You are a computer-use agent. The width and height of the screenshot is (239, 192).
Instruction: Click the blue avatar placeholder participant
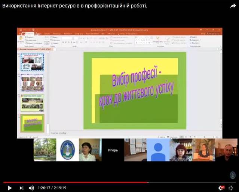(x=157, y=150)
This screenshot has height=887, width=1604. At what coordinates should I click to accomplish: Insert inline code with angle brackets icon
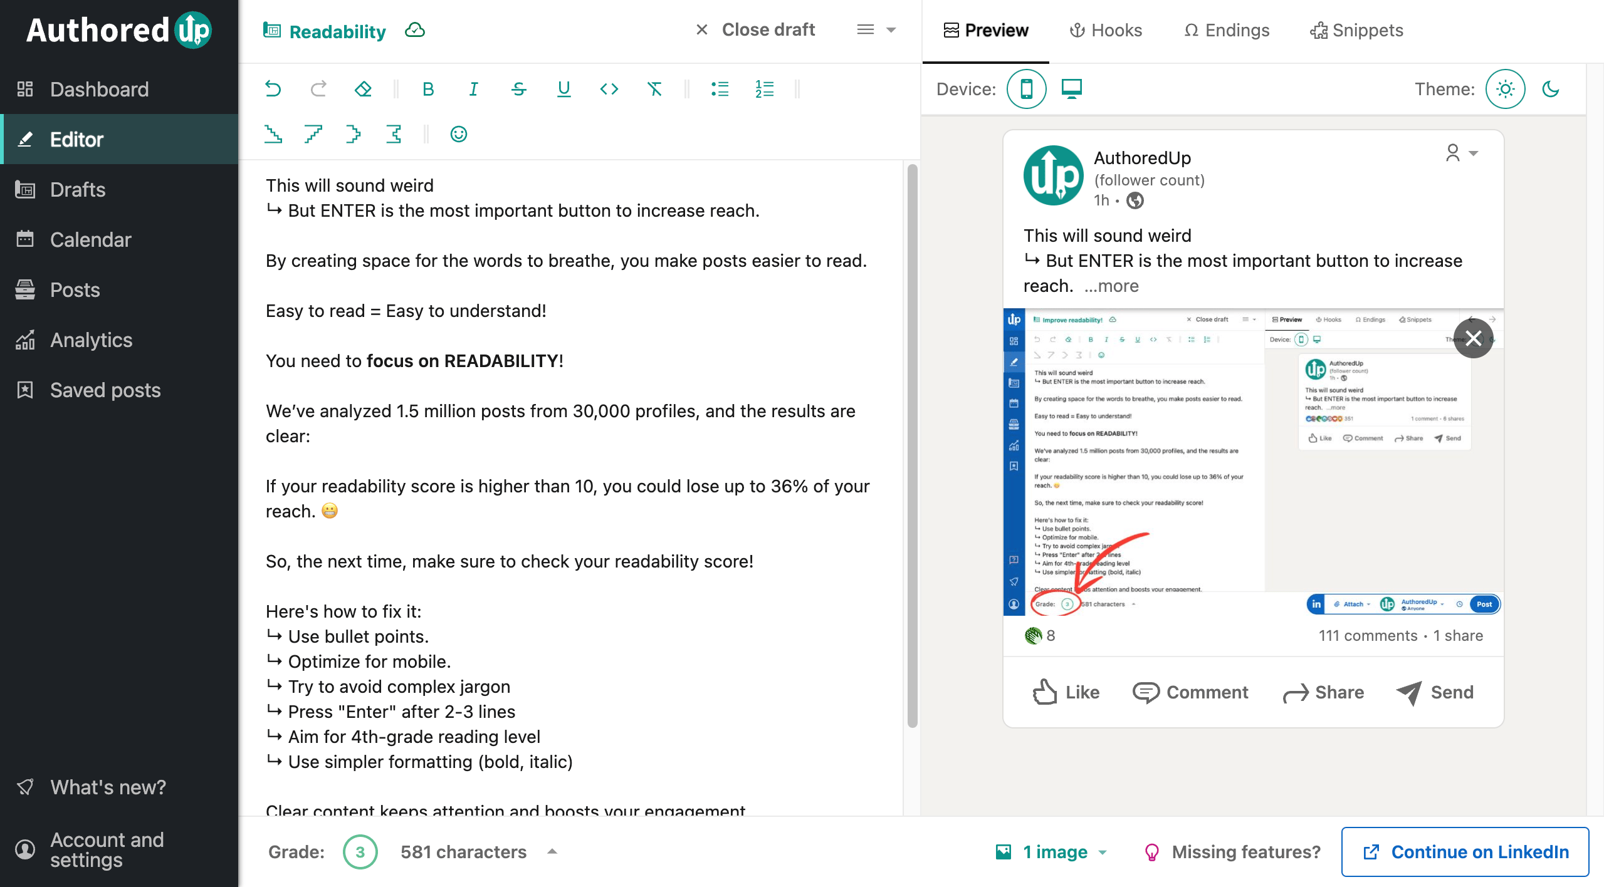pos(609,89)
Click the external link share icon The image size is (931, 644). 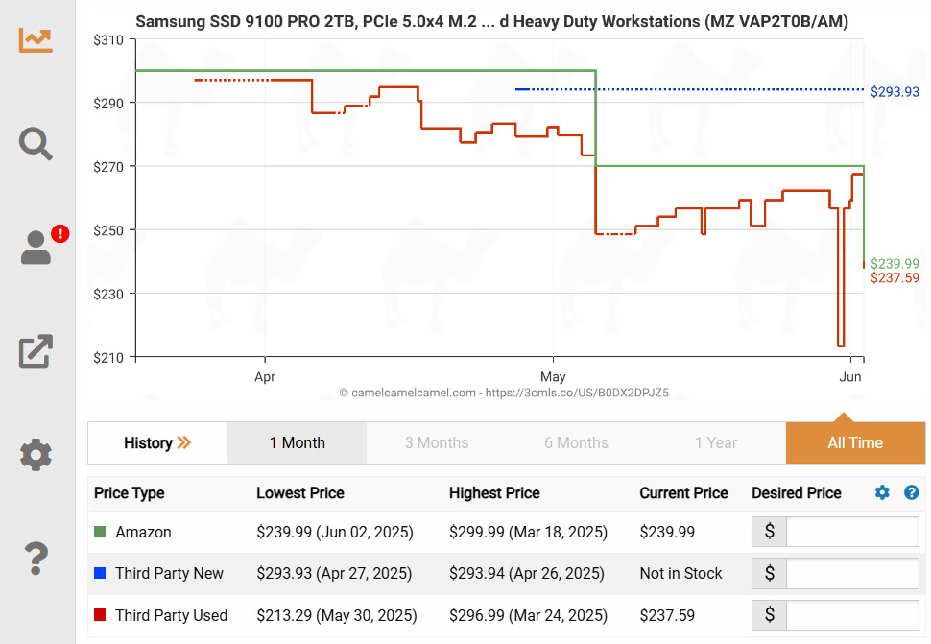pyautogui.click(x=36, y=351)
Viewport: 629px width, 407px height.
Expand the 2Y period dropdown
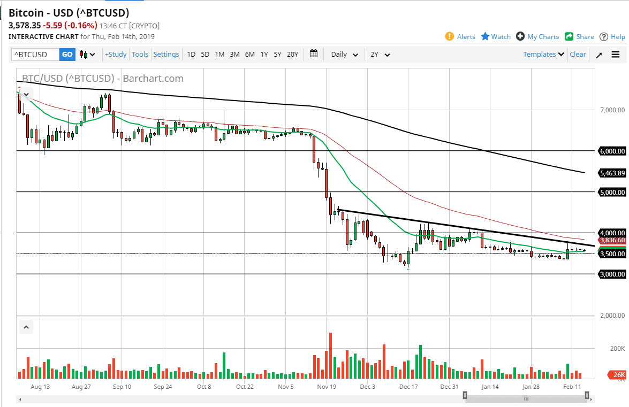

------------

Instructions for the task. Transcribe, please, the lines from the one holding "Viewport: 629px width, 407px height." to the final line of the material, both included, exactly and with no extra lines, and skip the pictures.

Answer for the task.
Viewport: 629px width, 407px height.
Expand the 2Y period dropdown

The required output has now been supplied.